Улица пустынна — ни человека, ни лошади, ни собаки…
Только частые патрули с городовыми во главе шныряют по опустошенным улицам — печальным, осиротевшим. Кажется, что обитатели их вымерли. В каждом доме — покойник, накрытый черным… Солдаты охраняют входы в подвалы…
Похоронные процессии тянутся по улице — от больницы до кладбища — жертвы демонстрации в понедельник. Черный гроб тащит слепая лошадь. Впереди — крест, за гробом — мать или отец…
Они перемешались — солдаты и участники процессий, и металлические кресты выглядывают из-за стальных штыков.
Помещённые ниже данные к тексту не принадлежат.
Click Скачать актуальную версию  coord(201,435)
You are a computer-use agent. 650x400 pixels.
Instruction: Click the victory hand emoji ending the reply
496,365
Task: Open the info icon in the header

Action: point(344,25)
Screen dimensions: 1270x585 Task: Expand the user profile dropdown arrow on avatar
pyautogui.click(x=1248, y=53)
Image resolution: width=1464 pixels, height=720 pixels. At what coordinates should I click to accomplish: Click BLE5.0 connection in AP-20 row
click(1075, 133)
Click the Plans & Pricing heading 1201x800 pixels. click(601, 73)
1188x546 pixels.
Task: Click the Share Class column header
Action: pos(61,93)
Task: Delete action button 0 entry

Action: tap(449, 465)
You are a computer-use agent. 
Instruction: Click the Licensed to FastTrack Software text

Похоронные дроги тащутся, как возы с углем с Товарной станции по Желязной улице…
Кто вы — юные жертвы? Запечатлены ли хотя бы ваши имена?
Мой товарищ Аврам! Быть может, и твое тело покоится на одном из этих возов? Но я этого воза не узнал: все они одинаковы.
Крест впереди, мать или отец позади — и с обеих сторон патрули.
Я пишу эти строки, а передо мною — платок, пропитанный твоей кровью, твоей юной кровью.
Кровь Аврама! Я знал тебя, знал твои страдания, но знал я и твою веру, твои стремления, ради которых ты так бурлила в жилах Аврама…
Кровь Аврама пролита на Маршалковской улице. Знал ли дворник дома сто пятьдесят три по Маршалковской, что кровь, которую он смывал с камней, — твоя кровь, твоя молодая, живая кровь?!
Я ее знал!..
Спустя два дня.
Пятница.
Я вышел на улицу.
В двух-трех шагах от моей двери меня встретил патруль. Стражнику, который вел патруль, моя внешность, видимо, не понравилась. Он подошел, меня окружили и велели идти. Иду. С минуту я один; но вот проходит еще один еврей, он оглянулся, и стражник его заметил. Он мигнул солдату — и вот мы уже идем вдвоем.
— Здравствуйте!
— Добрый день!
— Помолился, позавтракал, вышел на улицу — грош какой нибудь заработать… Жена ждет с обедом… Так вот на тебе — веселая история! Чтоб им так плясать хотелось, как мне хочется с ними шататься по улицам!..
— А что поделаешь?
— Когда мы в неволе! — добавляет он. — Однако долго он нас водить будет?
— Пока не надоест.
Но недолго мы были вдвоем. Вот уже и третий с нами — мальчик-подмастерье с каким-то свертком в руках.
— Следзя мам![51] — говорит он, показывая селедку, с которой стекают капли рассола.
— Ничего, иди, иди!
— Меня майстрова[52] послала за селедкой и хлебом, а он меня в участок ведет… Она там небось давно уже ждет меня! — говорит нам парень.
— Ешь пока селедку, а то как бы ее у тебя не конфисковали в участке.
— А вы думаете… Я так и сделаю! — парень ломает селедку пополам. — Может, вы хотите, дяденьки, попробовать? — предлагает он нам половину.
Мой попутчик не хочет.
— Хочешь, брат? — обращается он к солдату, идущему рядом с ним.
— Давай, брат! — говорит солдат, прячет селедку в рукав и посасывает украдкой, будто курит, стоя на часах.
— Ты, стой! — кричит стражник проезжающему извозчику. Солдат уже держит лошадь. Молодой человек, элегантно одетый, испуганно выглядывает из дрожек.
— Вылезай! — приказывает стражник.
— Помилуйте! У меня жена рожает! Я еду за акушеркой! — кричит молодой человек со слезами на глазах.
— Ничего, брат, вылезай! — настаивает стражник.
Пассажир вылез, — ничего другого ему не оставалось.
— Наверно, уже рожает… — вздыхает он.
— Поздравляю! Небось мальчик…
— Ставьте, дяденька, водку с пряником!
Все смеются.
— Горе смеху вашему.
Так гуляем мы по Твардой улице.
А рядом носятся люди, торгуют, суетятся, одалживают деньги, чтобы расплатиться по векселям, купить мешок-другой муки. Какой-то провинциал торопится сделать покупки и ехать домой, а то поезда остановятся. Женщина у фонаря продает яблоки ученикам. Стражнику чем-то не понравилась эта женщина… Чего доброго, «интеллигентка», а то и «революционерка»… Мало ли, что может померещиться стражнику, в обязанности которого входит психологизировать!..
Он забирает женщину.
— Ах ты, ночка темная на твою голову! Детишек заперла дома. Вышла на минутку выручить пару грошей и хлебец купить… Люди добрые! Что делать? Дети там от голода перемрут!
Но что можно сделать? Идем дальше.
Сколько, однако, может продолжаться эта прогулка?
— Хоть бы к трем часам отделаться. У меня в три часа обед. Жена со свету сживет, если опоздаю! — говорит один из арестованных.